------ Records for the exercise
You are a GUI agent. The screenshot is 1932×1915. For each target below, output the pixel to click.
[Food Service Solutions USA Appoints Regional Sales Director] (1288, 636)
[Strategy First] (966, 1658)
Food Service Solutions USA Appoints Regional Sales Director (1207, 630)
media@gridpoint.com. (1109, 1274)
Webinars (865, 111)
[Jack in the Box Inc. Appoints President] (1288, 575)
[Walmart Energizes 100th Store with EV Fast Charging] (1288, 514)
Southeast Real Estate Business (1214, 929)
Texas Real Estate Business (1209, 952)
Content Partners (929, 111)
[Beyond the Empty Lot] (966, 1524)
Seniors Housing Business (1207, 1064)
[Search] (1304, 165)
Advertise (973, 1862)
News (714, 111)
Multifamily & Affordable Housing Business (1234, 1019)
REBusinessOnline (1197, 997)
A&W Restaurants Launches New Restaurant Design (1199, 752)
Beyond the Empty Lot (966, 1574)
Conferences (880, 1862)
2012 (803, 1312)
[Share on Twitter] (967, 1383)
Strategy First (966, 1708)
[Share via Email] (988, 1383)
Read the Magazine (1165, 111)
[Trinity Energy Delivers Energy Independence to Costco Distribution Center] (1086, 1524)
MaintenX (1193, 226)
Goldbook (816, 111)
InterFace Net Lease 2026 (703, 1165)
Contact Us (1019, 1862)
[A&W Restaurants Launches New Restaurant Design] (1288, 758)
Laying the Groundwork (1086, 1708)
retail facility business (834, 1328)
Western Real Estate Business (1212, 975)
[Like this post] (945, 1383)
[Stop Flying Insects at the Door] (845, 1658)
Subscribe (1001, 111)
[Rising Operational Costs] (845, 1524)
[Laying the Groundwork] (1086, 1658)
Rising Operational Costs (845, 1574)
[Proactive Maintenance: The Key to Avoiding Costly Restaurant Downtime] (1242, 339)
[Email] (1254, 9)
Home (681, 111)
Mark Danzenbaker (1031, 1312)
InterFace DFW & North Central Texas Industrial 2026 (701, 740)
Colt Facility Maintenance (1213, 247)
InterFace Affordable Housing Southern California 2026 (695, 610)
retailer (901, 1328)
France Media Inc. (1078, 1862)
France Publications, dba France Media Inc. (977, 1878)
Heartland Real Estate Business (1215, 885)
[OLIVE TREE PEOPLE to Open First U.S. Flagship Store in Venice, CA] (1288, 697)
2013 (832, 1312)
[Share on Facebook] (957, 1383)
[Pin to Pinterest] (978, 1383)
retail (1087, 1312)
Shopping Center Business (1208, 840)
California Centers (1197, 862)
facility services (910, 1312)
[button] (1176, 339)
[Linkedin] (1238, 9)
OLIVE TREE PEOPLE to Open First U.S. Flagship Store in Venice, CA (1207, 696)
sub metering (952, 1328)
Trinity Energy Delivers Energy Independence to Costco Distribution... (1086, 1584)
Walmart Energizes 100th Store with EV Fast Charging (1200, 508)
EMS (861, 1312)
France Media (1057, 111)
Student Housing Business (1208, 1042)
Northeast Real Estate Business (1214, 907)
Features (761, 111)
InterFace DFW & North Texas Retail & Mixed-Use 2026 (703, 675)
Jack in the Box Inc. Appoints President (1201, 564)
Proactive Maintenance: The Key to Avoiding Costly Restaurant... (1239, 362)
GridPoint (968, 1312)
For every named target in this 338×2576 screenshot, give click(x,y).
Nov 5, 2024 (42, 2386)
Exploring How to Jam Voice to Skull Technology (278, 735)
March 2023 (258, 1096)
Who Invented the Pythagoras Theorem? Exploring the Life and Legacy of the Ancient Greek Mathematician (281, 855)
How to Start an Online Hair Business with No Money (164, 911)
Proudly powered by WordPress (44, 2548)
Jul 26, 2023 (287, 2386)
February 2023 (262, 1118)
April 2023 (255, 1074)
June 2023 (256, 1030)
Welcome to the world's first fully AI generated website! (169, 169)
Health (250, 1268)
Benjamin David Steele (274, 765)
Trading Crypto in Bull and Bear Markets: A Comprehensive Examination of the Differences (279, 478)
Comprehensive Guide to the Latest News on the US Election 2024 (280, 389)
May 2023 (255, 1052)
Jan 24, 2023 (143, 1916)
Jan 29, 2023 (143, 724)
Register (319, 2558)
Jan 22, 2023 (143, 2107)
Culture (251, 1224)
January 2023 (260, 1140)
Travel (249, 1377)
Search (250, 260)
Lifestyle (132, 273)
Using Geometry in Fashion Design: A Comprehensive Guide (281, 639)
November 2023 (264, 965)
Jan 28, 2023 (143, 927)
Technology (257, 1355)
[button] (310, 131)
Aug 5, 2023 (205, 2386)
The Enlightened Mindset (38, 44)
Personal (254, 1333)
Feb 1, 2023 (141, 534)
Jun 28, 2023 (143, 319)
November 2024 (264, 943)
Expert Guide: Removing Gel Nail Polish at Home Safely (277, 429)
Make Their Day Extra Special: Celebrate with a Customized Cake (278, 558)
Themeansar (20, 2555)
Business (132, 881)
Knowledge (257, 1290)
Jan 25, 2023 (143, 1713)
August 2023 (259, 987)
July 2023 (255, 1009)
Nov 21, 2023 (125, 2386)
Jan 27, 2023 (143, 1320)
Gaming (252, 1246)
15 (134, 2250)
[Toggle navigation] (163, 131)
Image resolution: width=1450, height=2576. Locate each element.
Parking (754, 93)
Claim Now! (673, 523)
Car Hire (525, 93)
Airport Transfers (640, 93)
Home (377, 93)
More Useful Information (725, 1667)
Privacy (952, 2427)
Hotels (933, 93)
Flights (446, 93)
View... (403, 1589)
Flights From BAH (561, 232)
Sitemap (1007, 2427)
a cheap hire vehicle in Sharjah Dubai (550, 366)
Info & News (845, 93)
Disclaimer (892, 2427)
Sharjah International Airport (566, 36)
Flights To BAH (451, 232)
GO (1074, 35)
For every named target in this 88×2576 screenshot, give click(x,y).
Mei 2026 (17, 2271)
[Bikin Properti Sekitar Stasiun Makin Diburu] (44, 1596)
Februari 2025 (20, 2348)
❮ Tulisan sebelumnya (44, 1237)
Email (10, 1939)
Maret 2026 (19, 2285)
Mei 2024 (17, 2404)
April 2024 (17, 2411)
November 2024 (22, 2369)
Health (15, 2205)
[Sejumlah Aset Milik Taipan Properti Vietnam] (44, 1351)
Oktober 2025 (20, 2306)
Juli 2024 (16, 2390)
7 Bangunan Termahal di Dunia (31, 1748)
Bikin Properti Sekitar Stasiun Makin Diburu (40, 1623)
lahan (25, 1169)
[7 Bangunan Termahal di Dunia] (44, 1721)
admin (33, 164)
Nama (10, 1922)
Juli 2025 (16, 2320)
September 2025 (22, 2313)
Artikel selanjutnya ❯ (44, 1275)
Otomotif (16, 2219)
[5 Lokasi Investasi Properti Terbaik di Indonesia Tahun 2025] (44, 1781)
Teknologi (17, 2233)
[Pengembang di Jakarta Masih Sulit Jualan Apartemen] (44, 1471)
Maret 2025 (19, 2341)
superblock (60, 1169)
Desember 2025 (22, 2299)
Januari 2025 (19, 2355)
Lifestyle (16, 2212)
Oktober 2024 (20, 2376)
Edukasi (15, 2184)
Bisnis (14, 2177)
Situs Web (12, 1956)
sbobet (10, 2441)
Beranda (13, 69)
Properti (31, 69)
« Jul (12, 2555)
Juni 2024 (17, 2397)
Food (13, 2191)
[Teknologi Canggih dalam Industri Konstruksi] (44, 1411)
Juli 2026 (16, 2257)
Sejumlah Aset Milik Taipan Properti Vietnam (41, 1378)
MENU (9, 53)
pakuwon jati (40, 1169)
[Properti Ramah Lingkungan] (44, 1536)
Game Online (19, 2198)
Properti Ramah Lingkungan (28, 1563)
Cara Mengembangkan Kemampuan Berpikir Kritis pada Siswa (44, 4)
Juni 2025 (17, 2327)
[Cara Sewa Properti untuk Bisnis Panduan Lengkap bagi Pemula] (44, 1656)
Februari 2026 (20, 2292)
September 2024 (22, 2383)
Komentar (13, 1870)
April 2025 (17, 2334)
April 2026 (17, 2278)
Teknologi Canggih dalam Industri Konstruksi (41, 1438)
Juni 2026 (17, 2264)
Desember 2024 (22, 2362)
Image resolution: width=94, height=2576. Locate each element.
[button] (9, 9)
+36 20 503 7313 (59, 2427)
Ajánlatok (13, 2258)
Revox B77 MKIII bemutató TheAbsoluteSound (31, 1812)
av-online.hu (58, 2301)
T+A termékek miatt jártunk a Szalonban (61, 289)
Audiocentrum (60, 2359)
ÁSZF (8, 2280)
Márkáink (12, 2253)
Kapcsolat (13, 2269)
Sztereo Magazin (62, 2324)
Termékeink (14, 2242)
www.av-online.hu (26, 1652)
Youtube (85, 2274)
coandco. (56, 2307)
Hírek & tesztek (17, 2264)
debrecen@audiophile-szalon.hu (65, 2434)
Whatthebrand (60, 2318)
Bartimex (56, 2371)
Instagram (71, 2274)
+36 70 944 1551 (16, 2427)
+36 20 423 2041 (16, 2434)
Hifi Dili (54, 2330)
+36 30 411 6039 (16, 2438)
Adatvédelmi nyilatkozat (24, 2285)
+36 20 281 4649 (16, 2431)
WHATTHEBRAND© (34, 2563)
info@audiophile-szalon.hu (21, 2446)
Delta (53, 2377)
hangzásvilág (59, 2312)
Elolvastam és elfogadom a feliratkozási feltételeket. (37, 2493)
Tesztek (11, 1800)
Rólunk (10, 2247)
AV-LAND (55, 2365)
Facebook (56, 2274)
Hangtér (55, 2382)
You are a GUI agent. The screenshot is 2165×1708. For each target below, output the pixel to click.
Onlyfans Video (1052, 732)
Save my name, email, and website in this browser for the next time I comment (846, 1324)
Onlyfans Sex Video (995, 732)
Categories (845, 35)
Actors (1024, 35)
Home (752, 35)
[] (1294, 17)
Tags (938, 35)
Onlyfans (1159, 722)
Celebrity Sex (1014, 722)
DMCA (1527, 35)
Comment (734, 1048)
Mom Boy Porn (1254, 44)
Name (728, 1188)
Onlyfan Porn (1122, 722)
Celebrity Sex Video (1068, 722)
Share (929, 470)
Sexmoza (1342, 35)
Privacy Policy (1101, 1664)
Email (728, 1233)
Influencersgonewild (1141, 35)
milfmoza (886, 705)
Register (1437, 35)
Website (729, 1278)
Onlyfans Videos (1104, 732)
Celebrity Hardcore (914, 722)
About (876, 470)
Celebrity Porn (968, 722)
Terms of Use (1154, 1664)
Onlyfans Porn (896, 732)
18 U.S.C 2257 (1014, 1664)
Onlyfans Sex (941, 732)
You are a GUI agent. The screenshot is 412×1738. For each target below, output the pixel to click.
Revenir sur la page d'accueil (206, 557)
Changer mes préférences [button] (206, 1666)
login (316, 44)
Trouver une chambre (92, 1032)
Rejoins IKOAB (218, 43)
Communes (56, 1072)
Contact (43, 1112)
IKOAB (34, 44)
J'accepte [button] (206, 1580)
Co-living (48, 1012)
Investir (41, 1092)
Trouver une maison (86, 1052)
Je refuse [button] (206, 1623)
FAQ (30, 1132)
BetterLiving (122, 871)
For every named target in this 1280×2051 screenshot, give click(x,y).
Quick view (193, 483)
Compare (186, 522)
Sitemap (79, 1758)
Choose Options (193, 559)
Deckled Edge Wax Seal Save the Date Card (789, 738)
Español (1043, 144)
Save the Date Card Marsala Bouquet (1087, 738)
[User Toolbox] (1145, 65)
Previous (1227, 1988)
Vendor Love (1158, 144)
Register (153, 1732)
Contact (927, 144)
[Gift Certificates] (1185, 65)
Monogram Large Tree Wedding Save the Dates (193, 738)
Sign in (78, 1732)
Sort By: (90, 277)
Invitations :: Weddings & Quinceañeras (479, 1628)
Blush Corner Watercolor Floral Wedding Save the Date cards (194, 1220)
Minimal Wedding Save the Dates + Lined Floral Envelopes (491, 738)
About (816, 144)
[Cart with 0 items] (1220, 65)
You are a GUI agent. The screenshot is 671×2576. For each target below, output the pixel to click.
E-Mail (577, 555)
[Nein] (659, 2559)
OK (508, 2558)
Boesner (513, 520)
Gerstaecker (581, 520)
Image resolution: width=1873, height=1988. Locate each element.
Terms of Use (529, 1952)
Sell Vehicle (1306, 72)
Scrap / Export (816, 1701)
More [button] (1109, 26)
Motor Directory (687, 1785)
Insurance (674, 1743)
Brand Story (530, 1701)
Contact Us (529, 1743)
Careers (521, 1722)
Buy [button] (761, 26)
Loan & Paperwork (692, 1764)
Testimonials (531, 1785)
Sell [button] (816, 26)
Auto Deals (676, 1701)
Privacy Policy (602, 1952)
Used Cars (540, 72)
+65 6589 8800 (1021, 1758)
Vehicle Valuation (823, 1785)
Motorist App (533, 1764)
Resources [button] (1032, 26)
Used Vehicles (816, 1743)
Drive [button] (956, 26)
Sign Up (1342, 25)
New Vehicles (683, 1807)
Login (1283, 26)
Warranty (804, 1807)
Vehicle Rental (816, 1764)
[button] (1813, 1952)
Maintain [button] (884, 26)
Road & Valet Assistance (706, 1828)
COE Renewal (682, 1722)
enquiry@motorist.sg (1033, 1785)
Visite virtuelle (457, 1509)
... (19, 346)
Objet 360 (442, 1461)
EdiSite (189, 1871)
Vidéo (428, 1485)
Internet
------------
# [Directions for this task]
Of the lines above, extract only those from the line with "Benjamin David Steele (274, 765)" to the line with "Feb 1, 2023 (141, 534)", both included, exactly as written.

# [Problem solution]
Benjamin David Steele (274, 765)
Trading Crypto in Bull and Bear Markets: A Comprehensive Examination of the Differences (279, 478)
Comprehensive Guide to the Latest News on the US Election 2024 (280, 389)
May 2023 (255, 1052)
Jan 24, 2023 (143, 1916)
Jan 29, 2023 (143, 724)
Register (319, 2558)
Jan 22, 2023 (143, 2107)
Culture (251, 1224)
January 2023 (260, 1140)
Travel (249, 1377)
Search (250, 260)
Lifestyle (132, 273)
Using Geometry in Fashion Design: A Comprehensive Guide (281, 639)
November 2023 (264, 965)
Jan 28, 2023 (143, 927)
Technology (257, 1355)
[button] (310, 131)
Aug 5, 2023 (205, 2386)
The Enlightened Mindset (38, 44)
Personal (254, 1333)
Feb 1, 2023 (141, 534)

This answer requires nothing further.